22.214.171.124 “state of the art”
18. The concept of “state of the art” is present in various EU acquis, e.g. environmental protection and product safety. In the GDPR, reference to the “state of the art”  is made not only in Article 32, for security measures, but also in Article 25, thus extending this benchmark to all technical and organisational measures embedded in the processing.
 See German Federal Constitutional Court’s “Kalkar” decision in 1978: https://germanlawarchive.iuscomp.org/?p=67 may provide the foundation for a methodology for an objective definition of the concept. On that basis, the “state of the art” technology level would be identified between the “existing scientific knowledge and research” technology level and the more established “generally accepted rules of technology”. The “state of the art” can hence be identified as the technology level of a service or technology or product that exists in the market and is most effective in achieving the objectives identified.

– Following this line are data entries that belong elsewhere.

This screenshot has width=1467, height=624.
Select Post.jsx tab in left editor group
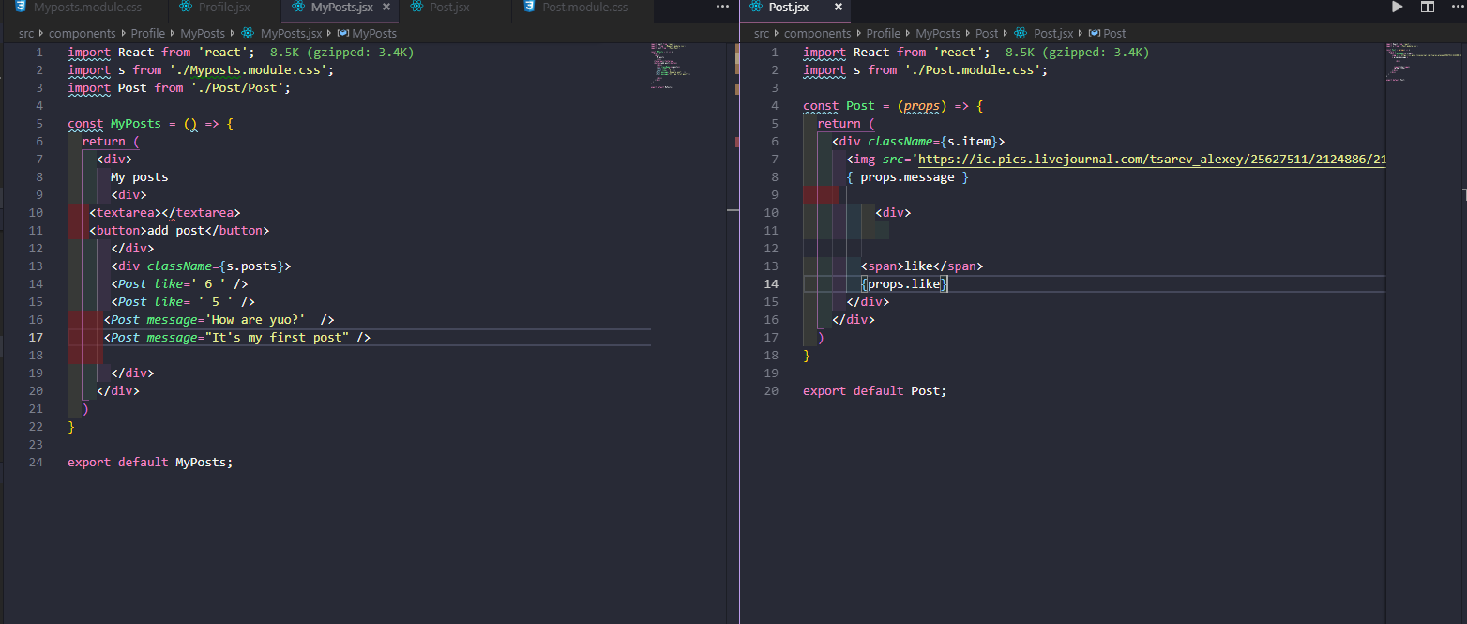(449, 8)
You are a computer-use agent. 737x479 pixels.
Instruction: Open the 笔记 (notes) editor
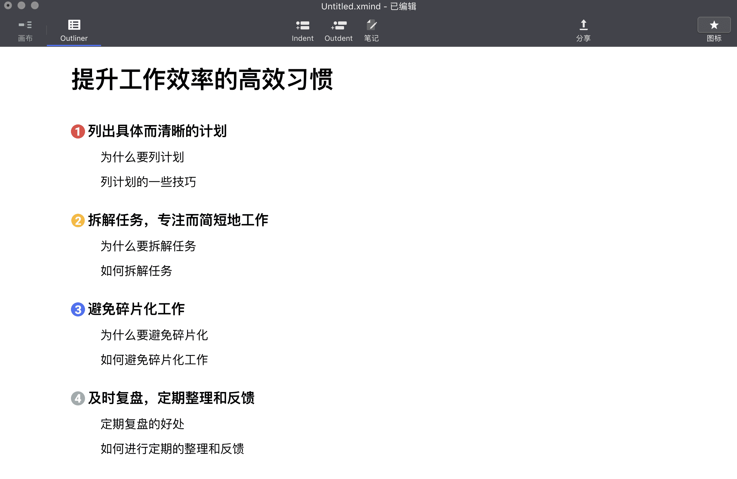(371, 30)
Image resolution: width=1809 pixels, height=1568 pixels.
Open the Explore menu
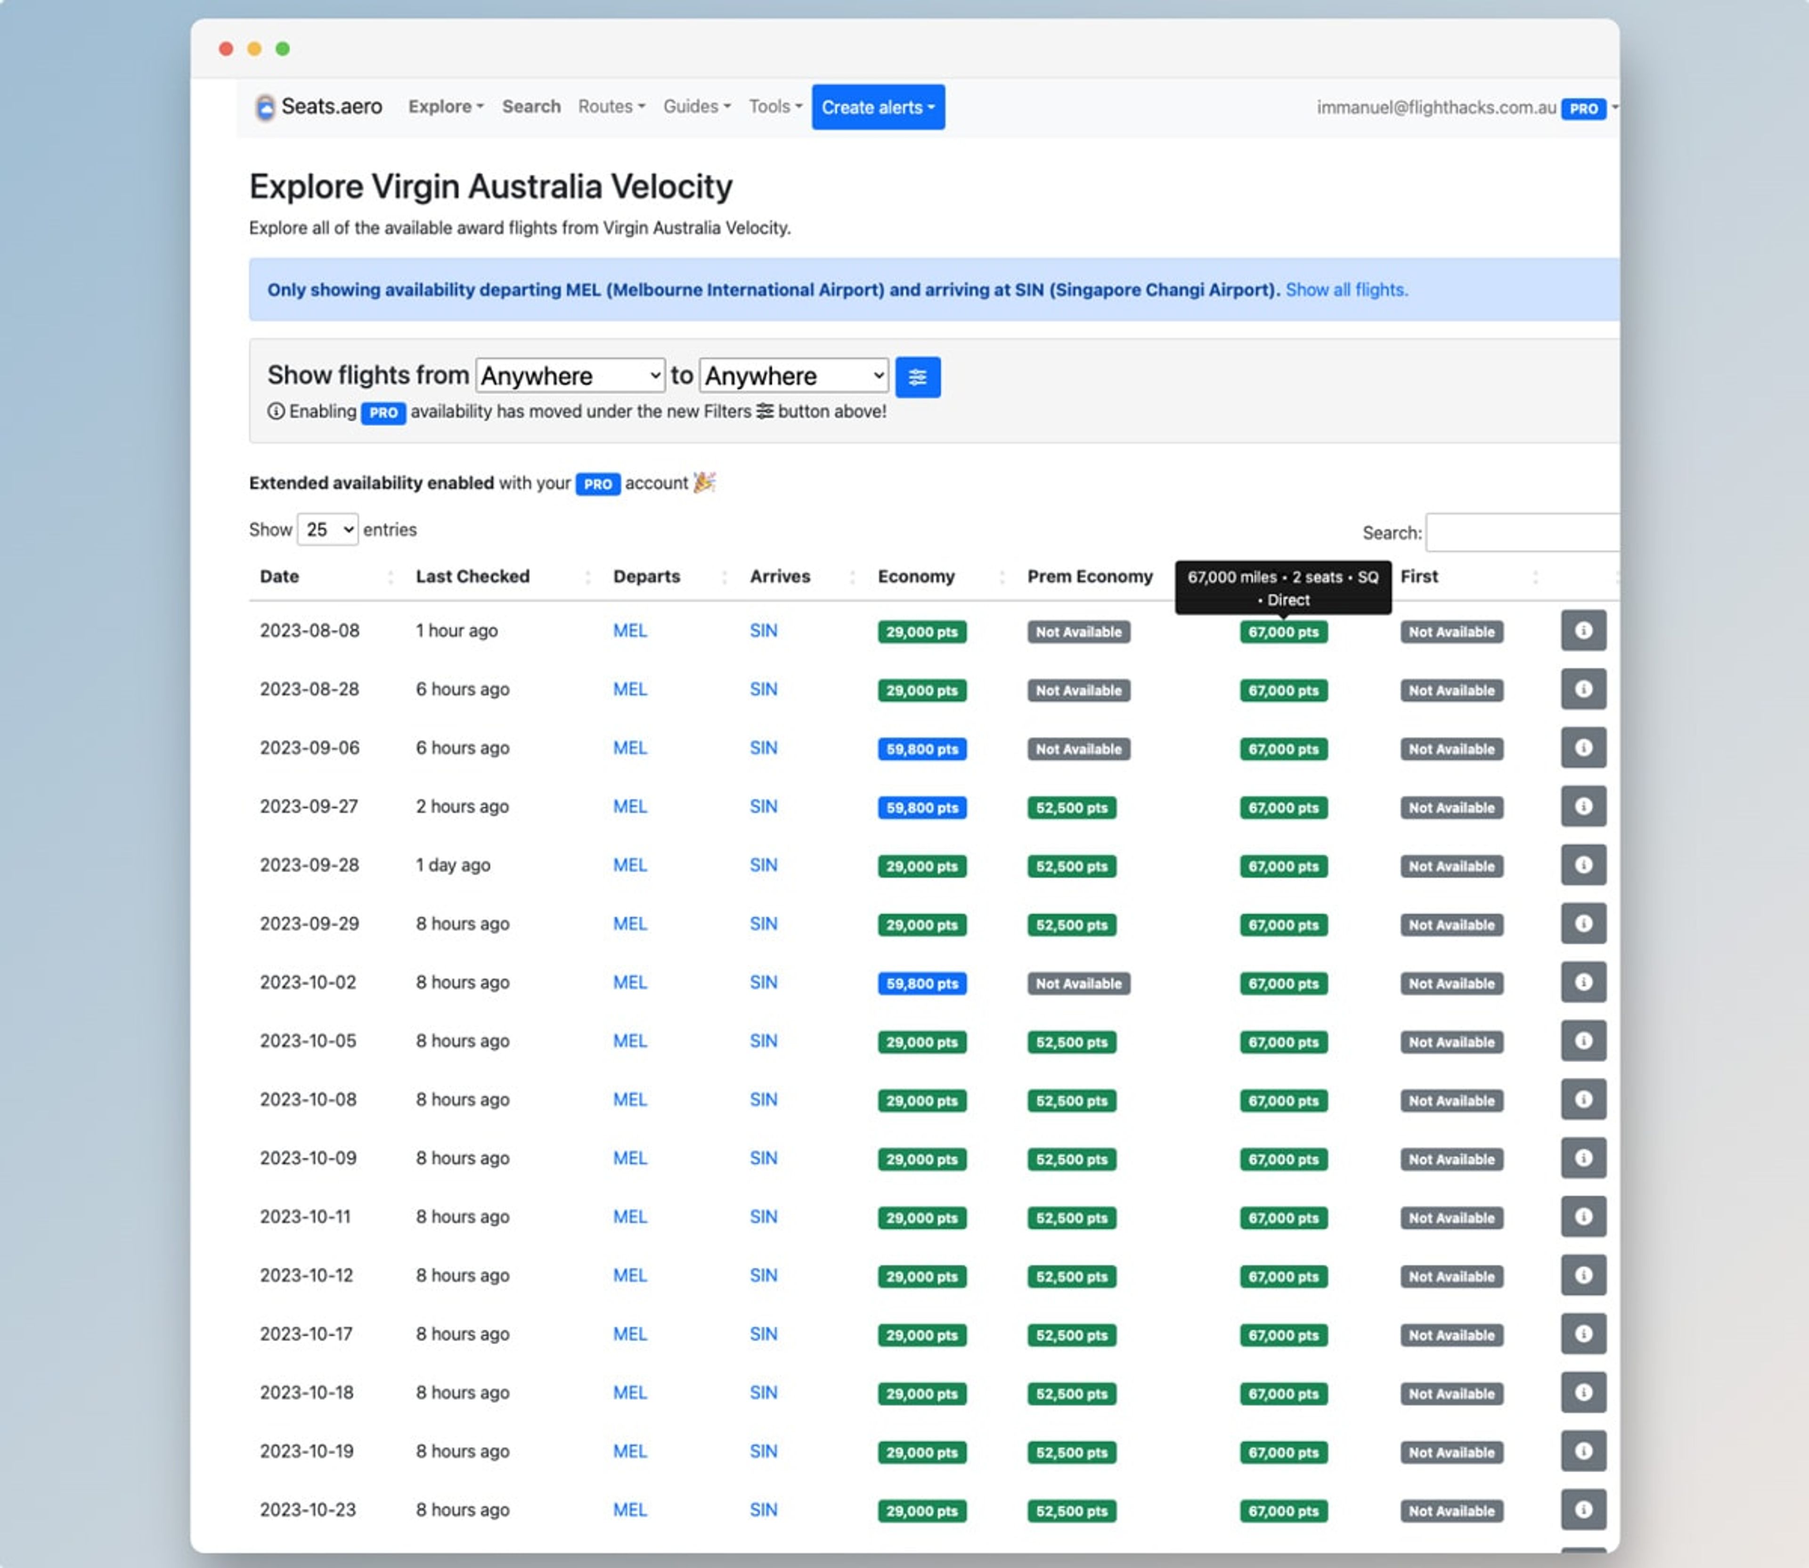[445, 107]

19. In the context of Article 25, the reference to “state of the art” imposes an obligation on controllers, when determining the appropriate technical and organisational measures, to take account of the current progress in technology that is available in the market. The requirement is for controllers to have knowledge of, and stay up to date on technological advances; how technology can present data protection risks or opportunities to the processing operation; and how to implement and update the measures and safeguards that secure effective implementation of the principles and rights of data subjects taking into account the evolving technological landscape.
20. The “state of the art” is a dynamic concept that cannot be statically defined at a fixed point in time, but should be assessed continuously in the context of technological progress. In the face of technological advancements, a controller could find that a measure that once provided an adequate level of protection no longer does. Neglecting to keep up to date with technological changes could therefore result in a lack of compliance with Article 25.
21. The “state of the art” criterion does not only apply to technological measures, but also to organisational ones. Lack of appropriate organisational measures can lower or even completely undermine the effectiveness of a chosen technology. Examples of organisational measures can be adoption of internal policies; up-to date training on technology, security and data protection; and IT security governance and management policies.
22. Existing and recognized frameworks, standards, certifications, codes of conduct, etc. in different fields may play a role in indicating the current “state of the art” within the given field of use. Where such standards exist and provide a high level of protection for the data subject in compliance with – or go beyond – legal requirements, controllers should take them into account in the design and implementation of data protection measures.